» **Exercise aim**
Lines that include "badge" make up the answer; copy all of them from the data below.

» **Provided data**
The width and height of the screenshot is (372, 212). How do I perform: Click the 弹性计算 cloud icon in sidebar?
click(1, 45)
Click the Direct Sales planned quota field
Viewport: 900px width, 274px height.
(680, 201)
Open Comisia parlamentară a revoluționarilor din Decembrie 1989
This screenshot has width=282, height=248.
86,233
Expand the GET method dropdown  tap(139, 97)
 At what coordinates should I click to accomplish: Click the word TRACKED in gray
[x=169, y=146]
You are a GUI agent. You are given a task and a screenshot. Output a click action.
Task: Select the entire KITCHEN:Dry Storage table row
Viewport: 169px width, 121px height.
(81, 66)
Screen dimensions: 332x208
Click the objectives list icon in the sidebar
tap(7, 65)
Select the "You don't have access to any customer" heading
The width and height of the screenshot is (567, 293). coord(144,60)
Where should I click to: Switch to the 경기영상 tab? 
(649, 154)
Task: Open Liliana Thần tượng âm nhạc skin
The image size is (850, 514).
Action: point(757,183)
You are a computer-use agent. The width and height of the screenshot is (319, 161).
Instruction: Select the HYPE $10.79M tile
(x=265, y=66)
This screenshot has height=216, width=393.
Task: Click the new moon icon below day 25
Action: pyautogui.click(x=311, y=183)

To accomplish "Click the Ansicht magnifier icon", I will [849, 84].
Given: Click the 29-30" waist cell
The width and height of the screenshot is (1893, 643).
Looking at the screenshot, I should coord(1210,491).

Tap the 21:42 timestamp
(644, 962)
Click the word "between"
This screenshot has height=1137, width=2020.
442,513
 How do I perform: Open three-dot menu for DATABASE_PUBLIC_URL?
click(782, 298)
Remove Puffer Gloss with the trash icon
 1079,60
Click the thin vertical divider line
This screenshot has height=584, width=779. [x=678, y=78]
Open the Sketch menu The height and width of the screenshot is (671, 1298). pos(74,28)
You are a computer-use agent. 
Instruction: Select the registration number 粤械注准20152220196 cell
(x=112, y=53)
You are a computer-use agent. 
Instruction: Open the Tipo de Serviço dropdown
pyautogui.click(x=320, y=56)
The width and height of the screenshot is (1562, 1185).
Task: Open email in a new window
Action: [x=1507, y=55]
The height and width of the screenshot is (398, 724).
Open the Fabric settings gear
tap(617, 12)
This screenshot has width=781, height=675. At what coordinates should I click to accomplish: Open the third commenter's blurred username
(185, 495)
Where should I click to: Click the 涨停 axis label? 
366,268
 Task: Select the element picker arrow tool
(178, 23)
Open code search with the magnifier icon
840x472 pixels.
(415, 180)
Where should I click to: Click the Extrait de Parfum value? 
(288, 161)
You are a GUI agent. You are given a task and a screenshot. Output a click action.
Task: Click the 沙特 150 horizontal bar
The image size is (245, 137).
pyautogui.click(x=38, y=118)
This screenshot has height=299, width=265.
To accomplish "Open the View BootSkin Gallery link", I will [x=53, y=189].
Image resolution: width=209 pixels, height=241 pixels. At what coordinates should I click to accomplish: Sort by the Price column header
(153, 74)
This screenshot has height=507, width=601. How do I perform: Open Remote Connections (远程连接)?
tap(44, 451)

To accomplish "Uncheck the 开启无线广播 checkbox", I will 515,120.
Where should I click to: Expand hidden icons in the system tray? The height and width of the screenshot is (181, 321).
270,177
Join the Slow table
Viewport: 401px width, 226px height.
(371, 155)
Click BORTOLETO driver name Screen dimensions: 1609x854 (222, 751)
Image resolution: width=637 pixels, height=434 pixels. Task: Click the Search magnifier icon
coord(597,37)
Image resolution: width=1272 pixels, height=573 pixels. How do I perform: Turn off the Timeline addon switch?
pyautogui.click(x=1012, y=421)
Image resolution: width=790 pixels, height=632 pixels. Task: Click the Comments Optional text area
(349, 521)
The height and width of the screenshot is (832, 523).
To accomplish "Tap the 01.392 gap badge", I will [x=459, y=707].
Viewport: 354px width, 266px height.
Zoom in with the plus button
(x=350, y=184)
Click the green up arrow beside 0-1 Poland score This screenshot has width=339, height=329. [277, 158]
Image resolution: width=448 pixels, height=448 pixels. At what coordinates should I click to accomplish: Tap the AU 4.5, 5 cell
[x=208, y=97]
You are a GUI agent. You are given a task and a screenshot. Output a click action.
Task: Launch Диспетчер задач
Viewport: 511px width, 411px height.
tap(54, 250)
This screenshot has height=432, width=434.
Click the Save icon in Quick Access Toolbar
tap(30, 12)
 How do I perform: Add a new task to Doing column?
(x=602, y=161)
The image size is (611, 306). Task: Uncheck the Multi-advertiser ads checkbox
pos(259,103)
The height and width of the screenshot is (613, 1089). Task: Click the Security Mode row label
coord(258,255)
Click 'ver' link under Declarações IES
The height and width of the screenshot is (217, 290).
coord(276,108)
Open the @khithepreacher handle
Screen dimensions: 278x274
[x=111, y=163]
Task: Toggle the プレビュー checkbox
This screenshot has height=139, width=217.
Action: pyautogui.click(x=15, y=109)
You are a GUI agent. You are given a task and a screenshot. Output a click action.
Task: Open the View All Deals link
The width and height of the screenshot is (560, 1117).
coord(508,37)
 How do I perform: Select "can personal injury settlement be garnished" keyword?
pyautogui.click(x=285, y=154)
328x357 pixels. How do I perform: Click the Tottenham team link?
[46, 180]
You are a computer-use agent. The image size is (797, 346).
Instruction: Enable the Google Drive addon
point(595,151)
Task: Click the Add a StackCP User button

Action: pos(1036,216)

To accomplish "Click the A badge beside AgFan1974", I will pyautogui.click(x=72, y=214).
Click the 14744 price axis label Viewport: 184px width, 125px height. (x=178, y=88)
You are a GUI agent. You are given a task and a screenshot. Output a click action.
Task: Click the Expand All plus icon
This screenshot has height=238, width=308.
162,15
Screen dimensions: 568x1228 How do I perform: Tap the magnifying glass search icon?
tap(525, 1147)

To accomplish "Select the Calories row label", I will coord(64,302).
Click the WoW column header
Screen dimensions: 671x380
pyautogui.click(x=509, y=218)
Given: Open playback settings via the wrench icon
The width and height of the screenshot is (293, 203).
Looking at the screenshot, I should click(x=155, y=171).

» **Problem solution**
To accomplish "Tap the 01.392 gap badge", I will [x=459, y=707].
To accomplish "Click the A badge beside AgFan1974", I will pyautogui.click(x=72, y=214).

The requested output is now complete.